■ RECORDS FOR PROCESSING:
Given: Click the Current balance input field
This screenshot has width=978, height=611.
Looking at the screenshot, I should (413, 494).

* * *

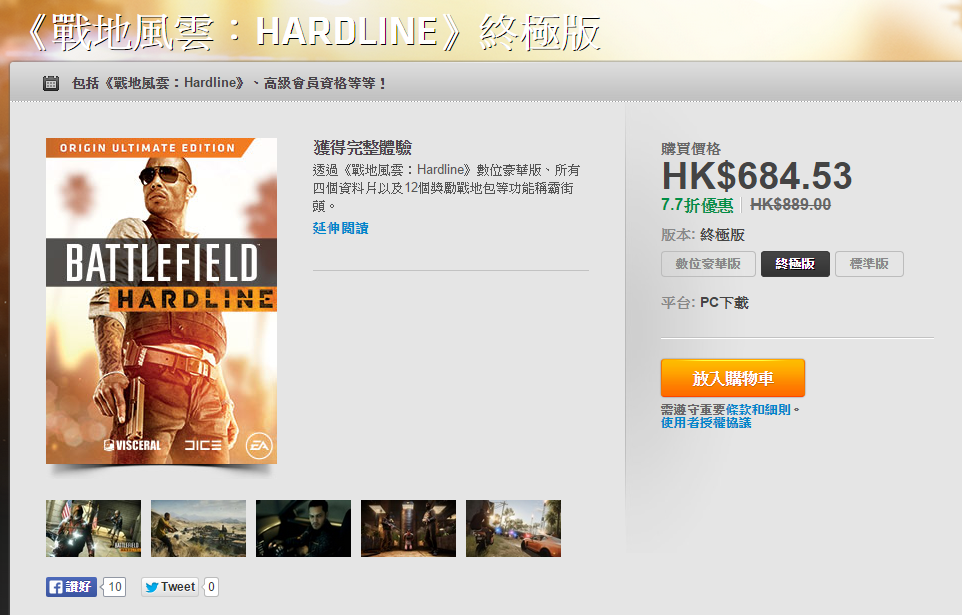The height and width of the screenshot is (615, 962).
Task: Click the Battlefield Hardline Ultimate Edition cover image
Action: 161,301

■ WHAT YOU SHOULD DO: Copy the records above verbatim, from the line with "Given: Click the Current balance input field" to the line with "Looking at the", including both of those lines.

■ TASK RESULT:
Given: Click the Current balance input field
This screenshot has width=978, height=611.
Looking at the screenshot, I should (413, 494).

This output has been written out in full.